As the fetus continues to grow in the womb, essential fatty acids play a critical role in producing compounds called eicosanoids, which help regulate the immune system.

Of particular importance are DHA (docosahexaenoic acid) and arachidonic acid, which are derived from essential fatty acids and serve as essential building blocks for the development of nervous tissue, including the brain.

In fact, during the last trimester of pregnancy and the first year of life, DHA is rapidly accumulated in the grey matter of the brain and the retina of the eye. In these tissues, DHA can account for more than 50% of the total fatty acids present.

ALA in Infant Nutrition

  • ALA is the essential omega-3 fatty acid, being required in our diets because our bodies cannot make it.
  • Infants need ALA to grow and develop properly.
  • ALA is the main omega-3 fatty acid in human breast milk.
  • A unique role for ALA in infant nutrition, other than being needed to prevent an omega-3 fat deficiency, has not been determined, possibly because most research has focused on the role of DHA in infant health.

ALA Is the Main Omega-3 Fat in Breast Milk

ALA is the main omega-3 fatty acid in breast milk.

“ALA constituted 1.2% to 1.9% (% weight of total fatty acids) in breast milk samples taken from women in Canada (1.2%),6 Brazil (1.4%),7 and Nepal (1.9%).8 Breast milk contains 3-10 times more ALA than DHA, depending on the mother’s diet.6-10 The breast milk of vegetarians contains less DHA than that of omnivores." - Flax Council of Canada

Breast Milk is Best

After birth, infants obtain omega-3 and omega-6 fatty acids from breast milk or infant formula.

Experts agree that breast milk is best for preterm and term infants.
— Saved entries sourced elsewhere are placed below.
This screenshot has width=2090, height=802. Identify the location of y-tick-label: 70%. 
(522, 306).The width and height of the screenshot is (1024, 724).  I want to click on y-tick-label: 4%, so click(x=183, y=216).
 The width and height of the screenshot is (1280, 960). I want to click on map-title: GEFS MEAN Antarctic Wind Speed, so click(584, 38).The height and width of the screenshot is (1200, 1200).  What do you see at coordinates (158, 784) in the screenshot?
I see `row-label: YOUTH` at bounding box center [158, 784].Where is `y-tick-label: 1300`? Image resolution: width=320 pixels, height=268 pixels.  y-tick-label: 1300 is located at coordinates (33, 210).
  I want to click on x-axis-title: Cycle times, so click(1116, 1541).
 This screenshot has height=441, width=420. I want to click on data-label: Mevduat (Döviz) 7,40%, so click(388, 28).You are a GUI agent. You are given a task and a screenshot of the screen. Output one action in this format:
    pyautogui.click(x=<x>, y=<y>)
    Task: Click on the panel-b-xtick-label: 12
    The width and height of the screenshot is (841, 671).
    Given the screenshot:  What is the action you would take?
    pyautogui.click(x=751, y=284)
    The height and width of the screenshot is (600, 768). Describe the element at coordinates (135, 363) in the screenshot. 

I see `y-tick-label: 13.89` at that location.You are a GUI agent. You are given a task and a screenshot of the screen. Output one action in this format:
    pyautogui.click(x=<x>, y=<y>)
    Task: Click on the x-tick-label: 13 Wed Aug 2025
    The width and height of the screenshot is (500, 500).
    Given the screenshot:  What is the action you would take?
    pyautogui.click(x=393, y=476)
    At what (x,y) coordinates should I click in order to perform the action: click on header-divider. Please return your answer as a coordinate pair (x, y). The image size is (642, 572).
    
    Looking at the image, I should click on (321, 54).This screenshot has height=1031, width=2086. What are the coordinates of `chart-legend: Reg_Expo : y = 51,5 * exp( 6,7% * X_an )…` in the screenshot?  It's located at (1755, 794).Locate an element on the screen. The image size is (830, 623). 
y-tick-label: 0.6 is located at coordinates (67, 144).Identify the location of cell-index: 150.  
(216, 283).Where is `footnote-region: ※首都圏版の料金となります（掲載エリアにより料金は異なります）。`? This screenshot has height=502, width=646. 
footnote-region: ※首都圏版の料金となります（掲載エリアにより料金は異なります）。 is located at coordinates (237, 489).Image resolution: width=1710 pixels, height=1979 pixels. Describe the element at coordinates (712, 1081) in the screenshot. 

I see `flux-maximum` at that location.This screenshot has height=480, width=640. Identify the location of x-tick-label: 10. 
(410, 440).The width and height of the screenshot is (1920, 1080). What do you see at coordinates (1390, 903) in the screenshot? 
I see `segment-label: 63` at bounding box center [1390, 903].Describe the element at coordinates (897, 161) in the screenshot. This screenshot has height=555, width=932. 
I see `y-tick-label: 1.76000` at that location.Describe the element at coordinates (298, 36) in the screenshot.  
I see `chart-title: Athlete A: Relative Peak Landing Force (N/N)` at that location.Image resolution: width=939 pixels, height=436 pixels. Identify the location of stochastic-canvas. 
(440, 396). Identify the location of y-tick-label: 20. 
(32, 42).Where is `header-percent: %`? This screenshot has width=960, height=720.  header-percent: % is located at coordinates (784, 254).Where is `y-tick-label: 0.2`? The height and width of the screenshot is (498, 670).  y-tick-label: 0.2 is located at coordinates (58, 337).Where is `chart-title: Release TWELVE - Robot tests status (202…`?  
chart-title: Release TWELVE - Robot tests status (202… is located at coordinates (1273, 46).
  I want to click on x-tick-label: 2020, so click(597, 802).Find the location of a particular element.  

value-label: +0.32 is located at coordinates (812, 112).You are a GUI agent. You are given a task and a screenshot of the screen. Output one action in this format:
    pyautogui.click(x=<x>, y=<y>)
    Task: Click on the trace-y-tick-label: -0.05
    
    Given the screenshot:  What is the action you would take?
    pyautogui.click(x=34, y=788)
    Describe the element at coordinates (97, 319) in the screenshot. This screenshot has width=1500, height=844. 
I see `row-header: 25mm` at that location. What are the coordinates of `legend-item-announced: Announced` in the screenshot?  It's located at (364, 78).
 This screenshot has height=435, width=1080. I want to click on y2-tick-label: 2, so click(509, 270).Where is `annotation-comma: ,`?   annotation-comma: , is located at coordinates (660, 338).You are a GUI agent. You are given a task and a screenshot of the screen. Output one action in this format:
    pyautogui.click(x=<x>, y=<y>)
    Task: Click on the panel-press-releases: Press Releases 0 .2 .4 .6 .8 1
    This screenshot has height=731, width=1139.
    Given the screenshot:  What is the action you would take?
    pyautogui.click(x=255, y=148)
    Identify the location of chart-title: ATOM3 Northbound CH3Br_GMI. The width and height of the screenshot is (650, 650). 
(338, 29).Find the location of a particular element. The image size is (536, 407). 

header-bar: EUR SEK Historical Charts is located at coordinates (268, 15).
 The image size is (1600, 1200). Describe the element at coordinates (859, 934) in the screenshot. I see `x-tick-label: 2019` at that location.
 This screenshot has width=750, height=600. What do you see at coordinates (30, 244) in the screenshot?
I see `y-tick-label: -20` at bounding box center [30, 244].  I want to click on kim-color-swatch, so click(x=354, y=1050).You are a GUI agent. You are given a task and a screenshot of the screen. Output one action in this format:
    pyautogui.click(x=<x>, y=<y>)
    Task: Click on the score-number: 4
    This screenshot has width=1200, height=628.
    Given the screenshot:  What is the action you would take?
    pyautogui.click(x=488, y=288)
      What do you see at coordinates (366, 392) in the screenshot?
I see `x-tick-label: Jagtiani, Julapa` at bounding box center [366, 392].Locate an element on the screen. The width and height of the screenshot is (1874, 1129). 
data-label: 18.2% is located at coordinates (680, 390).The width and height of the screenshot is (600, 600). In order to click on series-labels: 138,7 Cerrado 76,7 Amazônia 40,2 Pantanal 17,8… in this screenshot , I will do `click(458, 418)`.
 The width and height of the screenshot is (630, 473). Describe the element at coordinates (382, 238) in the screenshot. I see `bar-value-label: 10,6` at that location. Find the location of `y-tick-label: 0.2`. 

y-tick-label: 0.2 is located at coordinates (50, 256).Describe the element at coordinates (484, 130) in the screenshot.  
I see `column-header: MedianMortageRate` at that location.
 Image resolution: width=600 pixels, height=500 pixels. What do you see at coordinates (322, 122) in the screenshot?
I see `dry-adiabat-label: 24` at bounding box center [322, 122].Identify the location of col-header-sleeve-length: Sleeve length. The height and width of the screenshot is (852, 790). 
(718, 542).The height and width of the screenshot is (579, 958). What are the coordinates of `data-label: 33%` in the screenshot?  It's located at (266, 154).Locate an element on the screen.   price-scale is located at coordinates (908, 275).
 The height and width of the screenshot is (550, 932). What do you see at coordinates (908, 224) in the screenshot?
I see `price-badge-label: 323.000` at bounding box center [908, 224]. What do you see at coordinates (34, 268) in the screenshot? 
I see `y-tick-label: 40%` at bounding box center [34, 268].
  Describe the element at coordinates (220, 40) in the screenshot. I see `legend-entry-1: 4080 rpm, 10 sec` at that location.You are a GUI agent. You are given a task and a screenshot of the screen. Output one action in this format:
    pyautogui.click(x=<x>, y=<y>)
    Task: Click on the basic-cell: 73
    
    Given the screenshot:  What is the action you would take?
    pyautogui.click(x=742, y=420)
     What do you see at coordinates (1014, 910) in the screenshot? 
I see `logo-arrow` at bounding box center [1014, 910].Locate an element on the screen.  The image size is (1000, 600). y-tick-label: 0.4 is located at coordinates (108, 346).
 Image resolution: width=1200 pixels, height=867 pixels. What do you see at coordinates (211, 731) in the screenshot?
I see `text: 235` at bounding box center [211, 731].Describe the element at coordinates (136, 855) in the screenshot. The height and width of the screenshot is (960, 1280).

It provides calories, essential fatty acids, vitamins and other important nutrients.

Infants who are breast-fed generally have greater amounts of DHA in their blood, red blood cells and brain tissue than formula-fed infants.

Some studies found that breast-fed infants performed better on tests of vision and cognitive development than formula-fed ones.

Always consult with a healthcare professional

It is always best to consult with a healthcare professional before taking any supplements or making significant changes to your diet.

For example, Flaxseed Oil may have a mild blood-thinning effect, which could be problematic for women who are already taking blood-thinning medications or have bleeding disorders. Additionally, consuming large amounts of Flaxseed Oil may have a laxative effect, which could be uncomfortable.

Overall, pregnant and breastfeeding women can consume Flaxseed Oil in moderation. It is always best to talk to your doctor or a registered dietitian about your specific nutritional needs during pregnancy and breastfeeding.